The Harms of Gender Identity to BC Women

Talk given by Kathleen Piovesan of the Vancouver Lesbian Collective (VLC) at Feminists Speak Out, a public event held and hosted by VLC on March 21, 2024

It’s been a long time since we’ve had a public event on the topic of gender identity in Vancouver. By my count, it’s been just over 4 years. 

Since then there is more talk about gender identity in Canada. And that’s positive. Yet, governments, public bodies, and private enterprise have already incorporated the idea of gender identity into laws, policies or programs ahead of resolving or even having public debate about its impacts. And to be clear when I say gender identity, I am not referring to the individuals who understand themselves as having a gender identity, but about a belief system that says that an internal identity supersedes the material fact of biological sex. Now feminists are forced to defend ourselves against criticism that we have not properly considered the interests and needs of men who identify as women in our organizations and campaigns. Our criticism of the concept of gender identity, its impacts on our advocacy and on women, have mostly been ignored, sidelined, or maligned. Yet, we have a big stake in whether men can be counted as women and therefore we don’t accept no debate. 

Feminists will not trivialize the importance of the female body to the social condition of women

Many if not most issues in the feminism of the second wave, which is still very much relevant in our contemporary world, relate in some way to the female body and its place in society. Reproductive justice, women’s health, women’s sexuality, and of course, male violence against women are all fundamentally issues of our female bodies and their place in society. In taking up these causes, feminists demonstrated not only that social forces interfere with the autonomy and integrity of our physical bodies, our reproductive capacities, and our sexuality, but that this treatment also means our social roles and our work are less valued, our poverty greater, and our public lives more constricted. Feminists, especially women of colour and working class women, also showed that pervasive race and class inequality shape and compound the social meanings of sex. The intersection of race, class and sex inequality increases the likelihood that a woman will be subject to assault by men, that she will live in poverty, that she will be imprisoned often for non-violent crime, and that her labour and her body will be highly exploited. 

In the ascendancy we experience now of more right-wing politics coupled with a failure of left movements to recognize and address the material basis of women’s inequality, women of colour and Indigenous women experience greater threats and deeper constraints. While our feminist advocacy has made mistakes in this regard, we know that the strongest version of feminism starts from all these material conditions, those of race, class, and sex. 

We defend our feminist victories and our sex-based rights

And, so, we’re here tonight. Rejecting the pressure to treat our own material reality as trivial, extraneous, or irrelevant in the new sex-gender politics. In so doing, we are honouring our own feminist accomplishments and those of other women.

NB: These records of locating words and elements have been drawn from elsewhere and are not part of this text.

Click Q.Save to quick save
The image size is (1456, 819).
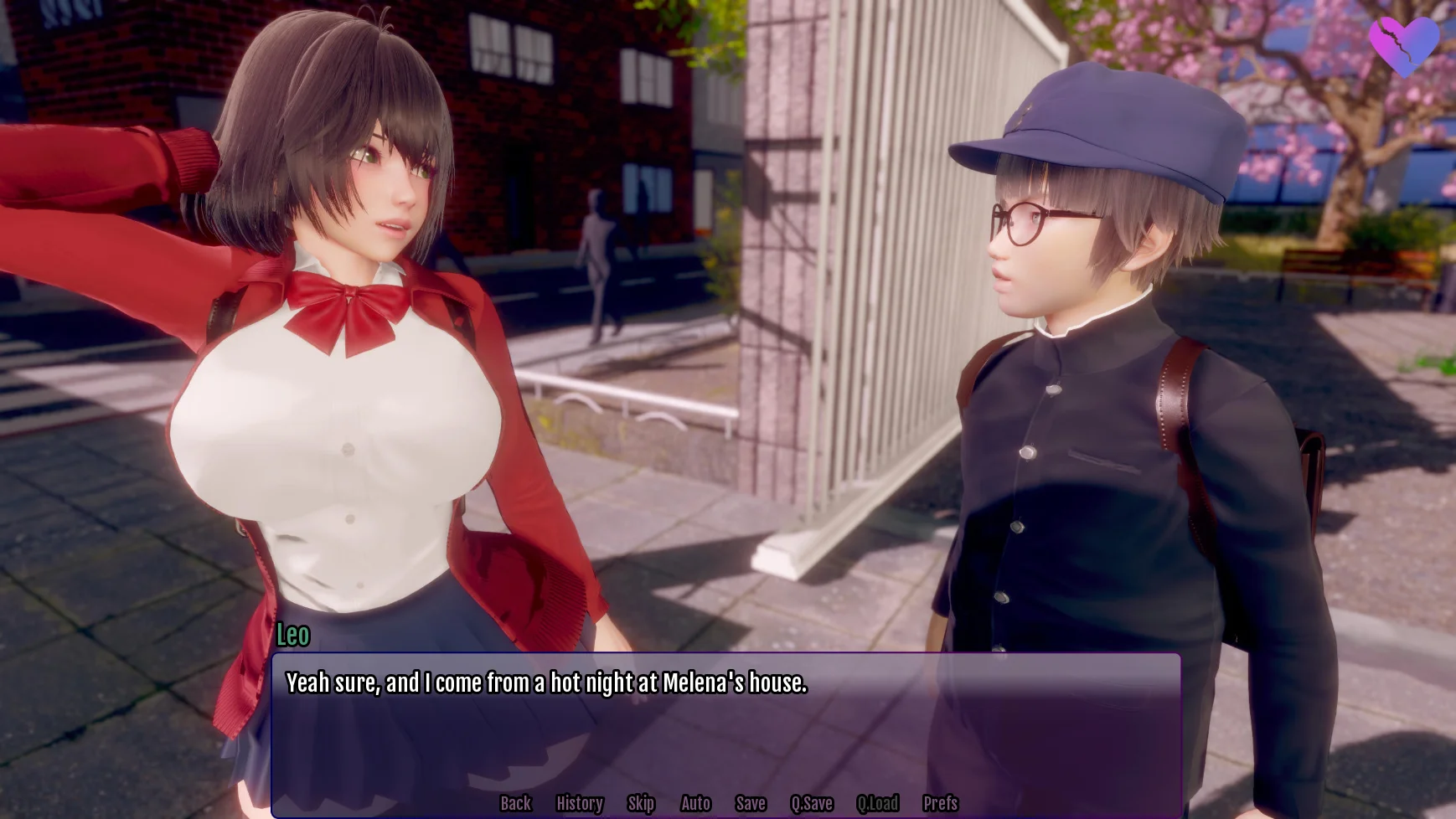(812, 803)
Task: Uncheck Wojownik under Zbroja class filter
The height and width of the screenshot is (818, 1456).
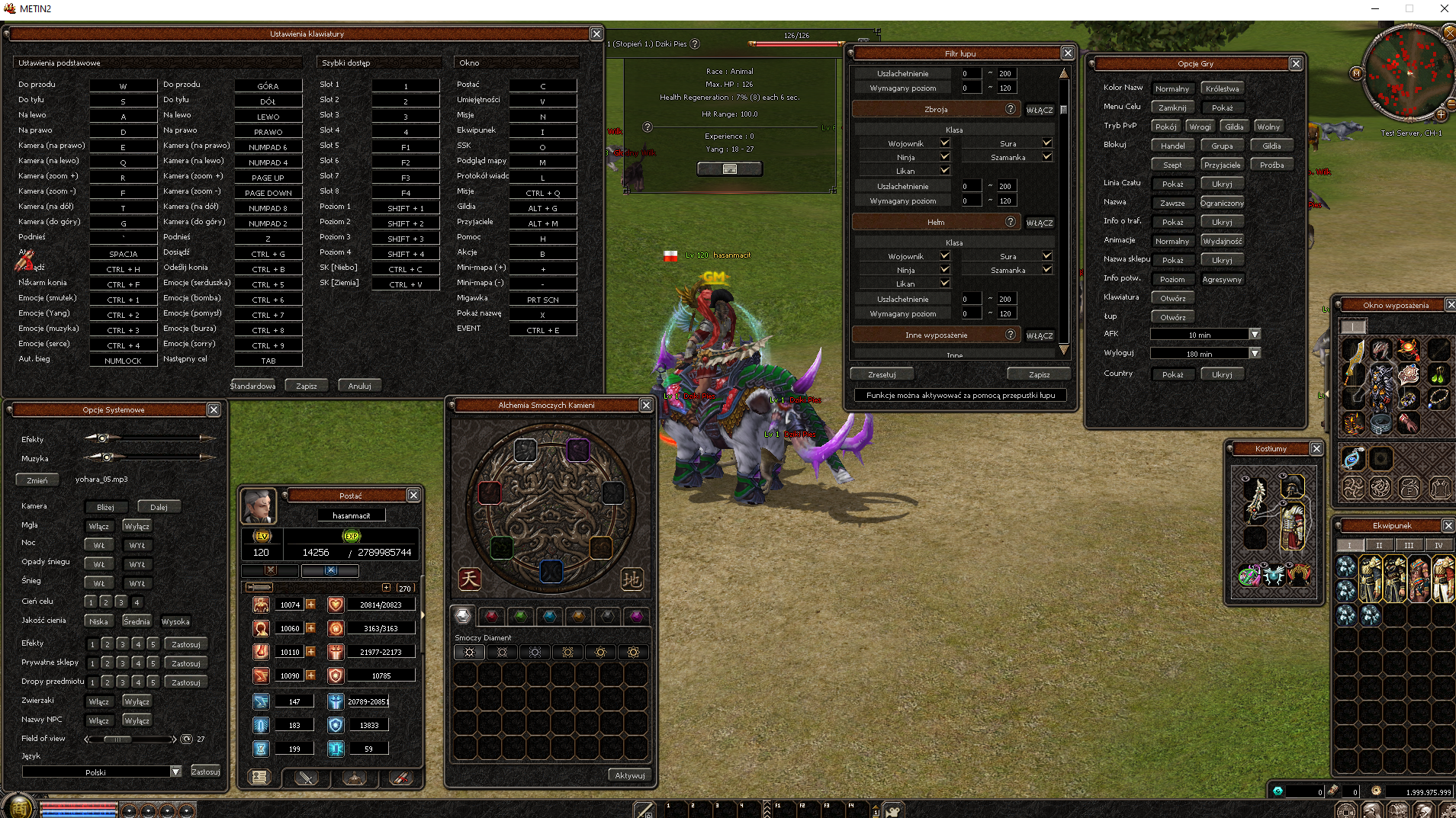Action: [945, 143]
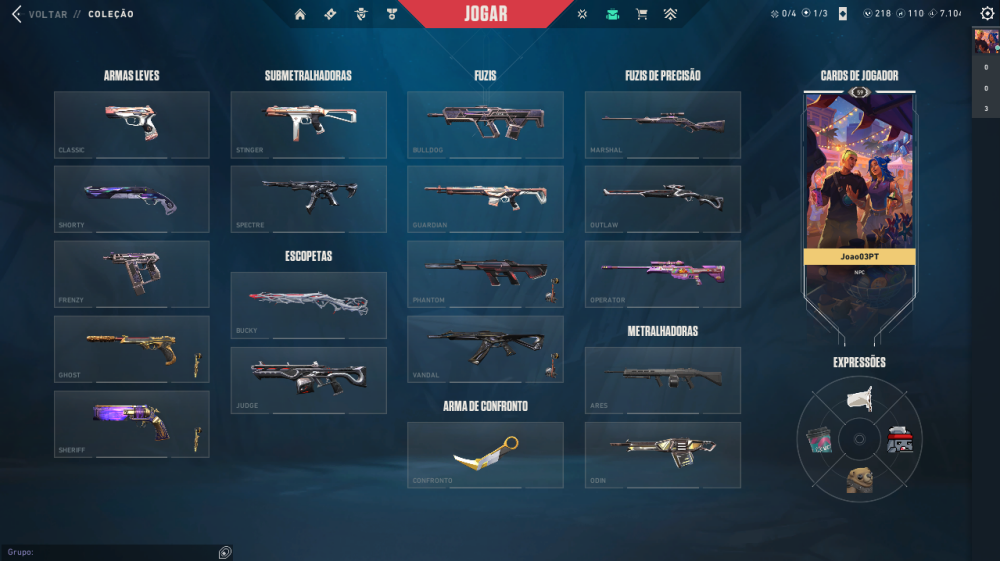Open the settings gear icon

pyautogui.click(x=987, y=14)
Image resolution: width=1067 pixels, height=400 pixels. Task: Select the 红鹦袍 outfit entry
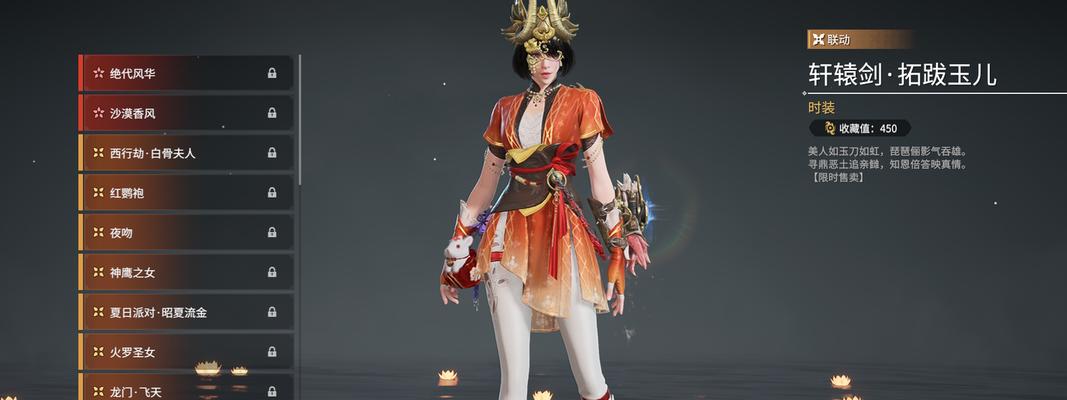(186, 192)
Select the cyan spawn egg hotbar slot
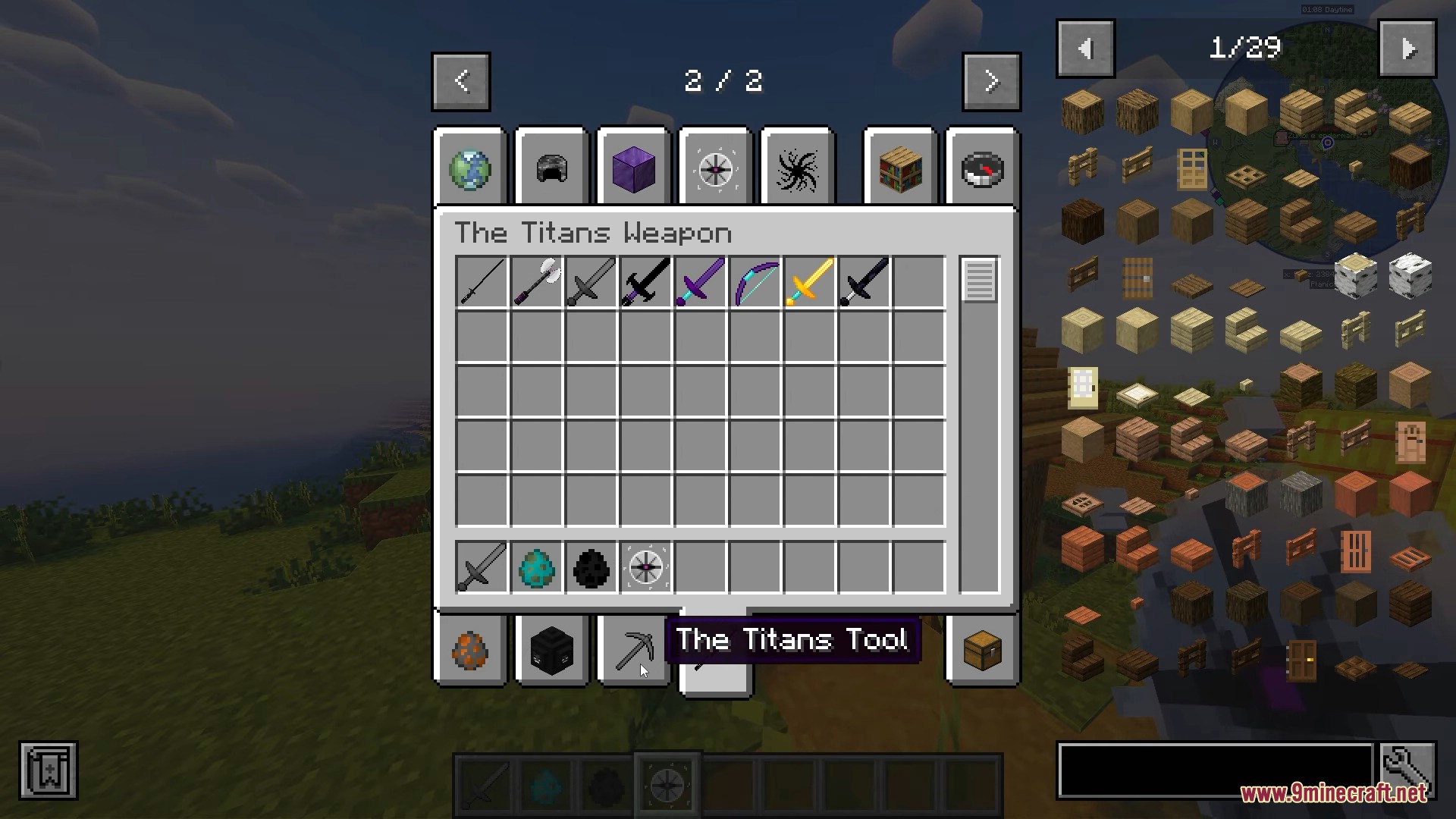1456x819 pixels. coord(537,567)
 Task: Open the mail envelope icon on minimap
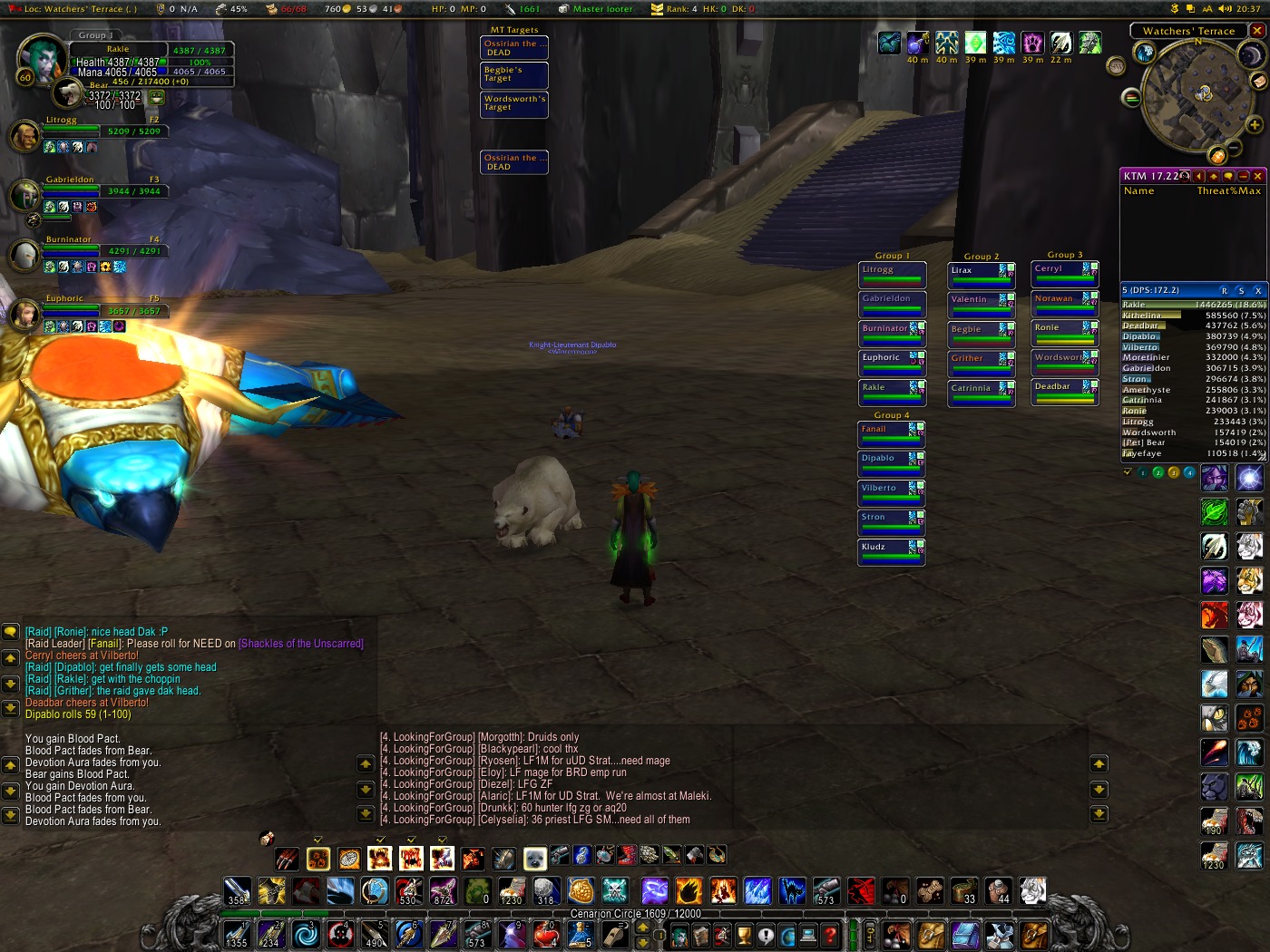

Among those accomplishments are feminist anti-violence organizing, through which we now know that male violence against women is pervasive and its threat acts as a force to control all women. We have feminist anti-violence organizations that act as a restraint on this violence and an escape route. We know, too, how the rest of our society can best respond. As a result of feminist protest, we now have a law on prostitution that recognizes that the prostitution exchange is fundamentally unequal in terms of sex, race, and class. It criminalizes the buyers and pimps who are overwhelmingly men and not the prostituted people who are almost all women. This is only a start, but a very important one, to addressing the entitlement of men to purchase women for sex. As a result of campaigns of Indigenous feminists, sexism in the Indian Act has been challenged, with Indigenous women with status now more able to pass that status to their children regardless of whom they marry. While this redresses only a small portion of the sexism of colonialism, it ensures women and their children retain important rights, protection, and dignity. Because of feminist strategizing, we successfully fought back against a legal challenge to women-only organizing, and secured that right for all of us. While we still have to secure the social acceptance of this right, it is an important reinforcement to feminism. And, as a result of feminist advocacy, sex is and remains a protected equality ground in the Canadian Charter of Rights and Freedoms. This is a tool we can draw on to advance women’s equality in Canada.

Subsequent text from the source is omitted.